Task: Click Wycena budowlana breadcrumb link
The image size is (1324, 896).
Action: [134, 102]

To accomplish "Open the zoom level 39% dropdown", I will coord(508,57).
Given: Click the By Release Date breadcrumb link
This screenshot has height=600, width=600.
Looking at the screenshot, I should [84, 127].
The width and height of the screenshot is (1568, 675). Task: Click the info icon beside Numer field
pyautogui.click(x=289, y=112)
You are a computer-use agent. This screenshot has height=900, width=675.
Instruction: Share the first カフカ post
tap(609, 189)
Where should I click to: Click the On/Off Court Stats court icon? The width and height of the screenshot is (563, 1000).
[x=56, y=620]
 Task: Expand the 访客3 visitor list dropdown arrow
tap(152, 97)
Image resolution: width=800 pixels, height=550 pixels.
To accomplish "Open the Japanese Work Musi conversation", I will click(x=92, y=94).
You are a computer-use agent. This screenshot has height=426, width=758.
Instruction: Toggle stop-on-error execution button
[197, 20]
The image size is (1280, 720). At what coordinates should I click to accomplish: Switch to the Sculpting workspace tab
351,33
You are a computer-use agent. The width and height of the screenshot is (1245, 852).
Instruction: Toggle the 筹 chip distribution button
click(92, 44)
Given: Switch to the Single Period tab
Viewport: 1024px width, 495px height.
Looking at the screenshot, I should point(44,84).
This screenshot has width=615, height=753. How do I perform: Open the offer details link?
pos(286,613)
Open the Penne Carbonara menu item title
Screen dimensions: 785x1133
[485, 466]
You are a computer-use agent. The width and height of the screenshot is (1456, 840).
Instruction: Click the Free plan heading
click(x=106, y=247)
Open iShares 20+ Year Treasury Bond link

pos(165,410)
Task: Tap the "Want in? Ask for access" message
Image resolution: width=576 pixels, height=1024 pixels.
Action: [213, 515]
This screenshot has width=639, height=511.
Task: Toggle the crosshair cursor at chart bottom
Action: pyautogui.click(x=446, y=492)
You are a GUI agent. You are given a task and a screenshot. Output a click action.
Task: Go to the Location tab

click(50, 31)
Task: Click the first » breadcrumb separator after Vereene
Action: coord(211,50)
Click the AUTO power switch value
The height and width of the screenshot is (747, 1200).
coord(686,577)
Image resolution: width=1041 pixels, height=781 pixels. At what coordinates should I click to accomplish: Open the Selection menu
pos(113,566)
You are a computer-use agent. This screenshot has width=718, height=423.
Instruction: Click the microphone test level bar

******************************

YOUR TASK:
Copy every line from the material in which the word "level" can be found.

TASK RESULT:
To accomplish "Open the zoom level 39% dropdown", I will coord(508,57).
Instruction: Click the microphone test level bar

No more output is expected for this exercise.